## [Fragmento extraído]
────

Gustavo Bueno Sánchez, A los cien años de la muerte del filósofo Zeferino González (original) (raw)

Se cumplen cien años de la muerte del más grande filósofo asturiano del pasado siglo, un filósofo que, aunque fue Cardenal de la Iglesia de Roma y Arzobispo de Sevilla y de Toledo prefería, con modestia de dominico, que le llamasen fray Zeferino (con Z), fray Zeferino González.

El centenario de 1994 está siendo más bien modesto y restringido principalmente al ámbito provincial. No se ha organizado un gran congreso internacional sobre su figura, como el que se celebró en 1948, en análoga circunstancia, en torno a Jaime Balmes, el más grande filósofo español de la primera mitad del pasado siglo (Zeferino González juega sin duda el mismo papel en la segunda mitad del XIX); ni ha acaparado la atención de toda la intelectualidad española, como ocurrió en 1956 cuando el centenario del nacimiento de Marcelino Menéndez Pelayo.

────

## [Listado de datos]
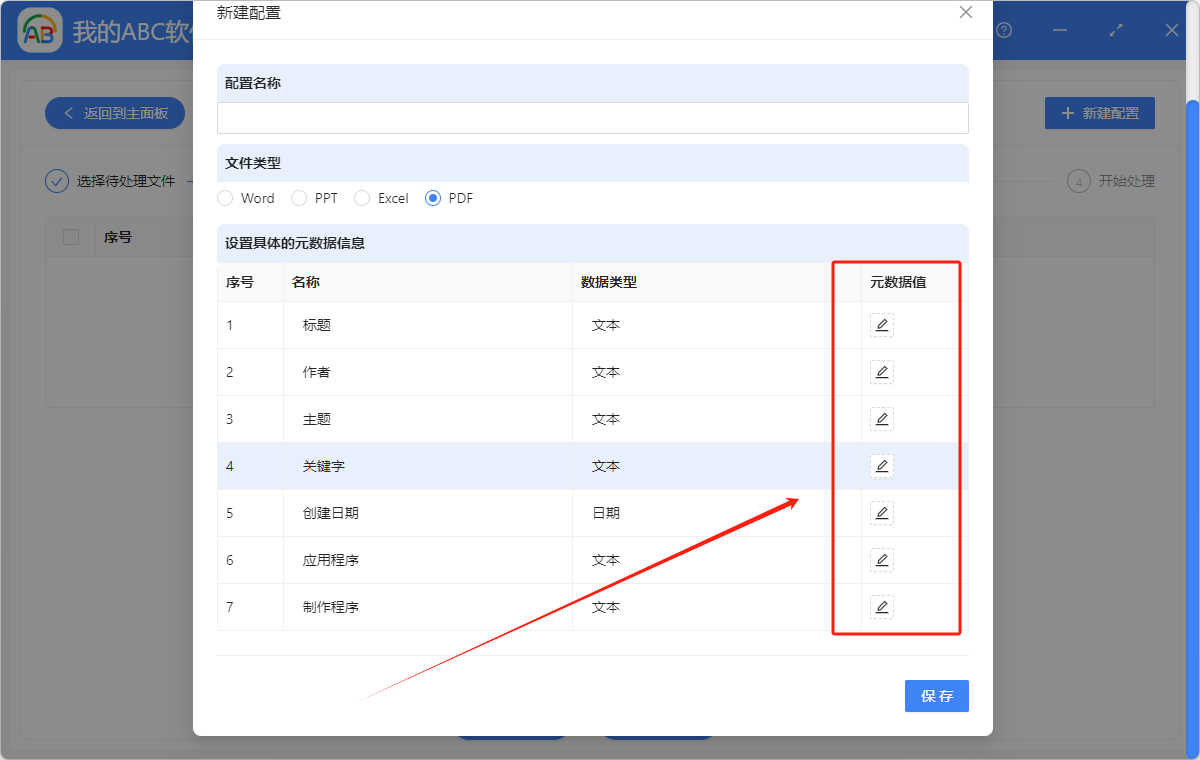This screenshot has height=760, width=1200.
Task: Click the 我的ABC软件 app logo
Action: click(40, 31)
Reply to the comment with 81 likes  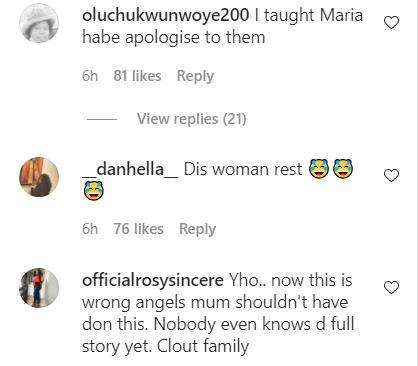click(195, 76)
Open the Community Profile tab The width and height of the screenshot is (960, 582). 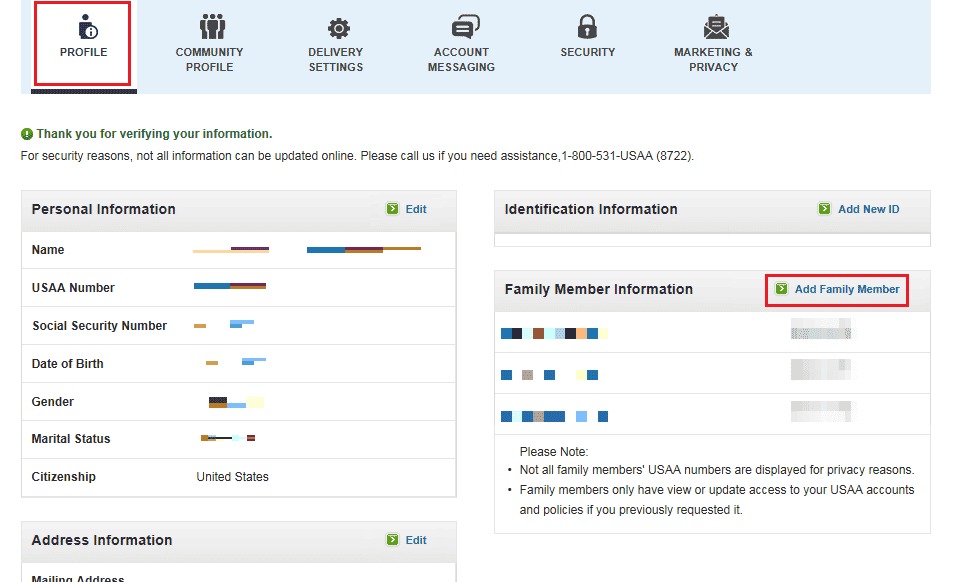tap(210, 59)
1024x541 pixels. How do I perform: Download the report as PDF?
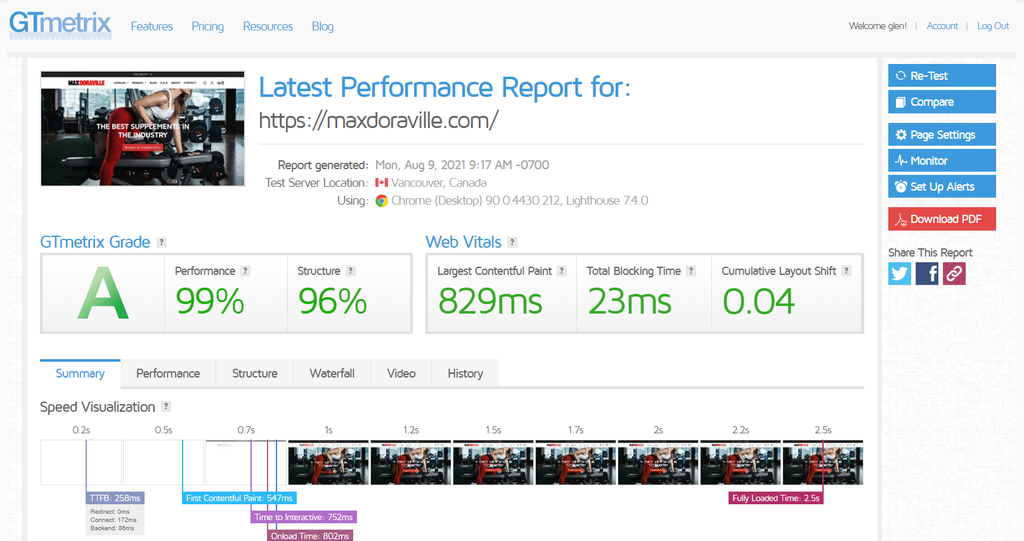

────

## [Indicaciones]
1 - Reproduce todo lo que va desde "El centenario de 1994" hasta "Marcelino Menéndez Pelayo." en el fragmento sobre Zeferino González, sustituyendo "congreso internacional" por "simposio internacional".
2 - Según el fragmento sobre Zeferino González, ¿en qué año se celebró el gran congreso internacional dedicado a Jaime Balmes?
3 - Prosigue el texto sobre el centenario de la muerte de Zeferino González a partir de su última oración.

## [Resultados]
1 -
El centenario de 1994 está siendo más bien modesto y restringido principalmente al ámbito provincial. No se ha organizado un gran simposio internacional sobre su figura, como el que se celebró en 1948, en análoga circunstancia, en torno a Jaime Balmes, el más grande filósofo español de la primera mitad del pasado siglo (Zeferino González juega sin duda el mismo papel en la segunda mitad del XIX); ni ha acaparado la atención de toda la intelectualidad española, como ocurrió en 1956 cuando el centenario del nacimiento de Marcelino Menéndez Pelayo.

2 - En 1948.

3 -
Incluso en la escala regional la celebración ha sido más bien tibia. A principios de año se anunció que el Ayuntamiento de Laviana preparaba alguna actividad al respecto. La Consejería de Cultura, quizá porque fray Zeferino, aunque asturiano, ni escribió de la gaita ni se sirvió de la llingua, no nos ha sorprendido con alguna cuidada edición de sus obras, de un interés intrínseco infinitamente superior al de tantas otras que han sido reeditadas con primor para ser regaladas o justificar almacenes. La Sociedad Asturiana de Filosofía no ha organizado un sólo acto dedicado a fray Zeferino, pero tampoco la orden fundada por Santo Domingo, quizá porque fray Zeferino perteneció a una “provincia” venida a menos (la del Santísimo Rosario de Filipinas), parece haberse destacado en su recuerdo (también parece haber olvidado este año el centenario del nacimiento del teólogo de Cornellana, Fr. Manuel Cuervo, ni el del lógico de Allande, Fr. Antonio Fernández).

La revista El Basilisco dedicó en la primavera la contraportada del número 16 de su segunda época a la celebración (limitándose a reproducir la efigie del filósofo y las portadas de sus cuatro obras más importantes) y el IDEA ha organizado con tal ocasión una exposición bibliográfica y un ciclo de conferencias. El inteligente seguidor de LA NUEVA ESPAÑA habrá percibido la carga ideológica que el RIDEA ha buscado insuflar a su celebración con la sola lectura de los titulares de las reseñas de las dos primeras conferencias: “Ramón Maciá: el ateísmo niega la moral y admite genocidios como el aborto”, “Solís: el pensamiento cristiano impulsó los avances científicos”.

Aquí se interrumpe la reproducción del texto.